**PROVIDED TEXT**
1) From the command line I ran starnet++ as an argument to the time command to get a time estimate:

$ time ./starnet++ ~/PI/NGC700_Drzl2_Ha_nonlinear.tif fileout.tif 64
[Yes, there's a typo in the input filename, should have been NGC7000. Also a stride of 64 is overkill with this new version, but this was for benchmarking and figuring out the wonders of gpu acceleration for the first time!]
Reading input image... Done! Bits per sample: 16, Samples per pixel: 1
Height: 5074 Width: 6724...Done!

Output of the time command:
real 5m35.637s <----- This is good!
user 5m39.473s
sys 0m1.908s

2) Tried the new Starnet2 PI module for Linux with PI version 1.8.9-20220313.

Works fine with nonlinear 16 bit Tiff: Image size: 6724x5074, Number of channels: 1, Color space: Grayscale, Bits per sample: 16
Stride: 256
Processing 540 image tiles: done
Done! 25.716 s

Stride: 128
Processing 2120 image tiles: done
Done! 01:03.93

Also works on linear version of this 2xDrizzled file but only if its upsampled.
Resampling to 13448x10148 px, Lanczos-3 interpolation, c=0.30: done, Window size: 512, Stride: 256
Image size: 13448x10148
Processing 2120 image tiles: done
Resampling the image to original size...
Done! 01:28.12

Many thanks to Nikita Misiura (Starnet++), JJ Teoh (starnet GUI) and Darkarchon (instructions for windows) and of course all the PI devs.

Cheers!
Ajay

rbotero · Mar 15, 2022

Well done Ajay and thank you for the detail on the steps you took! ? I am going to try follow them with my Ubuntu installation using Windows WSL: https://pixinsight.com/forum/index.php?threads/pixinsight-running-well-in-wsl-cuda-next.17977/

Roberto

Ajay Narayanan · Mar 15, 2022

Very good. Keep us posted. One person on cloudynights was able to follow the steps I took to get it working on their stock (not WSL) Ubuntu machine.

**RAW DATA**
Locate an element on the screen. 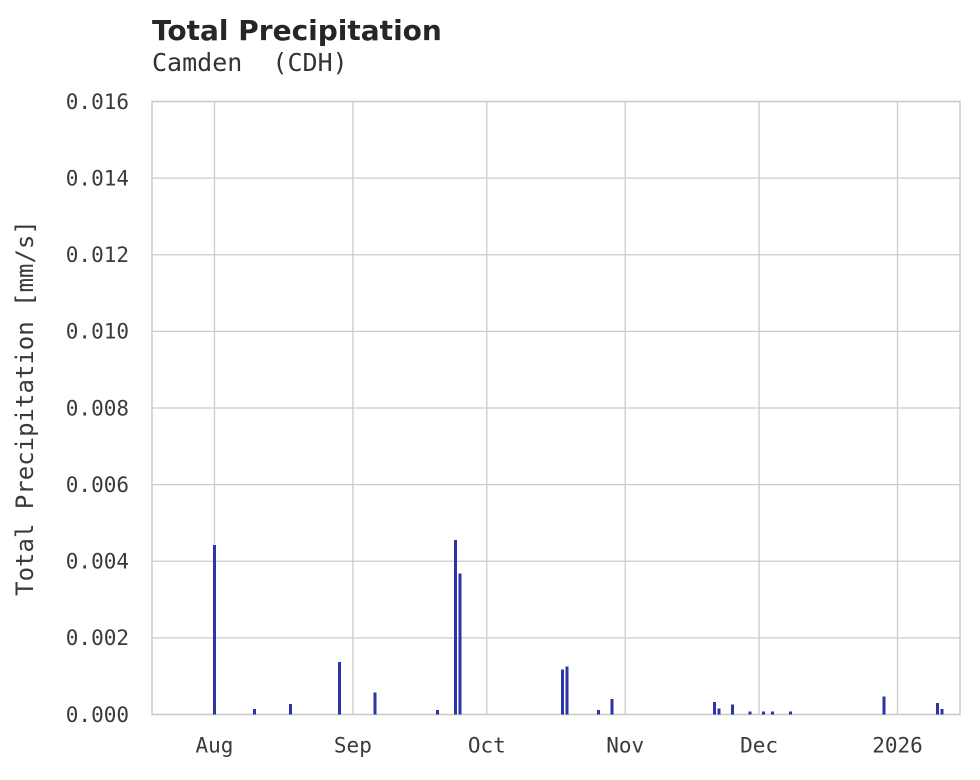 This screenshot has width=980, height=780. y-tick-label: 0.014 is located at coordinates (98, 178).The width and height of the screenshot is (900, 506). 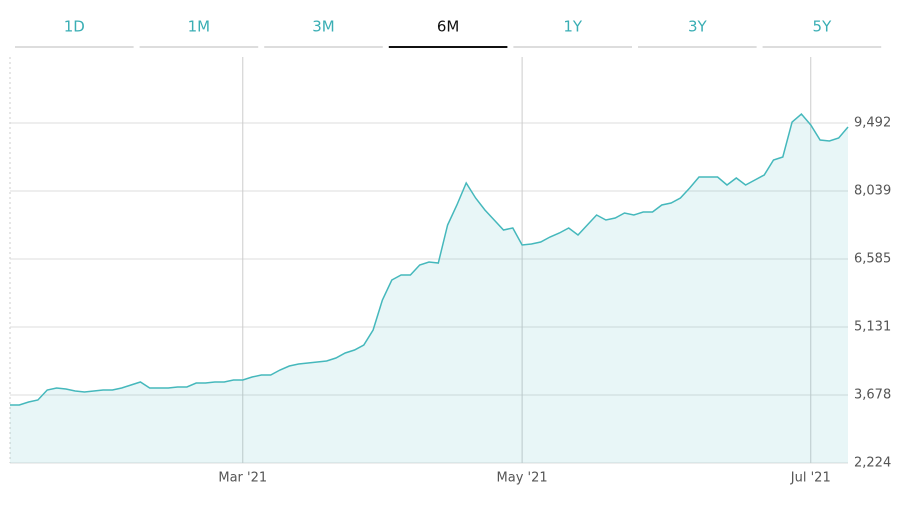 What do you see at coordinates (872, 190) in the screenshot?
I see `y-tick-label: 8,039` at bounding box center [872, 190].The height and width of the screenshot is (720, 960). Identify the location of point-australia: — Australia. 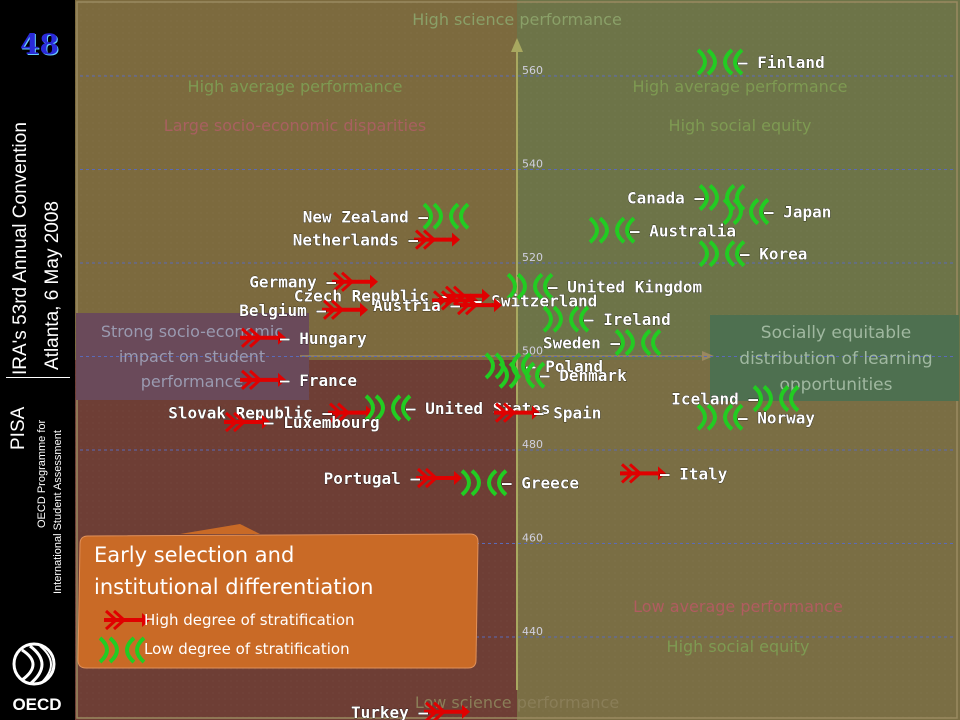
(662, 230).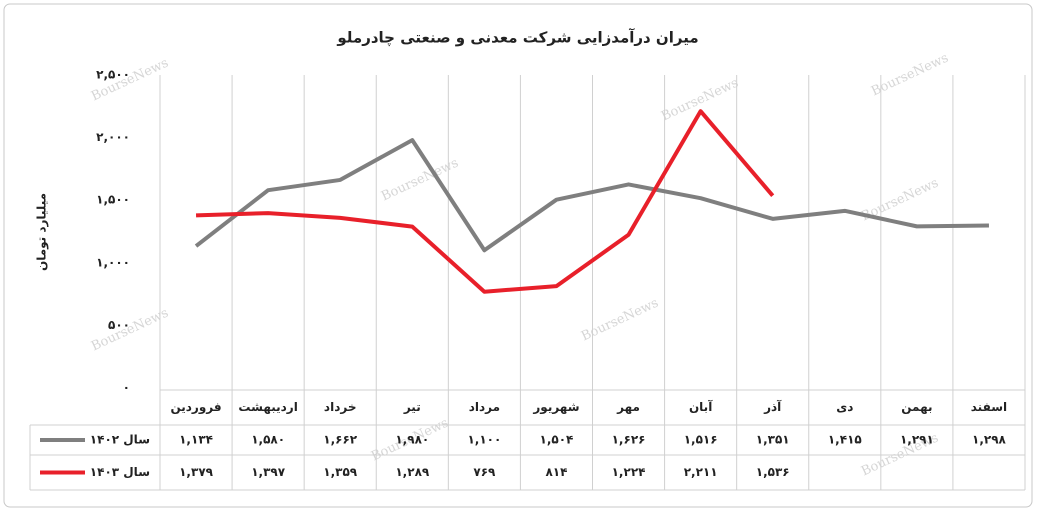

...

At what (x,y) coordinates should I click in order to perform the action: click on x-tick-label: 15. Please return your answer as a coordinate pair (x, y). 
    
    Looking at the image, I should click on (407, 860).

**ACTIVITY**
Write out the full StarNet forum thread above, word for word.

**ANSWER SECTION**
1) From the command line I ran starnet++ as an argument to the time command to get a time estimate:

$ time ./starnet++ ~/PI/NGC700_Drzl2_Ha_nonlinear.tif fileout.tif 64
[Yes, there's a typo in the input filename, should have been NGC7000. Also a stride of 64 is overkill with this new version, but this was for benchmarking and figuring out the wonders of gpu acceleration for the first time!]
Reading input image... Done! Bits per sample: 16, Samples per pixel: 1
Height: 5074 Width: 6724...Done!

Output of the time command:
real 5m35.637s <----- This is good!
user 5m39.473s
sys 0m1.908s

2) Tried the new Starnet2 PI module for Linux with PI version 1.8.9-20220313.

Works fine with nonlinear 16 bit Tiff: Image size: 6724x5074, Number of channels: 1, Color space: Grayscale, Bits per sample: 16
Stride: 256
Processing 540 image tiles: done
Done! 25.716 s

Stride: 128
Processing 2120 image tiles: done
Done! 01:03.93

Also works on linear version of this 2xDrizzled file but only if its upsampled.
Resampling to 13448x10148 px, Lanczos-3 interpolation, c=0.30: done, Window size: 512, Stride: 256
Image size: 13448x10148
Processing 2120 image tiles: done
Resampling the image to original size...
Done! 01:28.12

Many thanks to Nikita Misiura (Starnet++), JJ Teoh (starnet GUI) and Darkarchon (instructions for windows) and of course all the PI devs.

Cheers!
Ajay

rbotero · Mar 15, 2022

Well done Ajay and thank you for the detail on the steps you took! ? I am going to try follow them with my Ubuntu installation using Windows WSL: https://pixinsight.com/forum/index.php?threads/pixinsight-running-well-in-wsl-cuda-next.17977/

Roberto

Ajay Narayanan · Mar 15, 2022

Very good. Keep us posted. One person on cloudynights was able to follow the steps I took to get it working on their stock (not WSL) Ubuntu machine.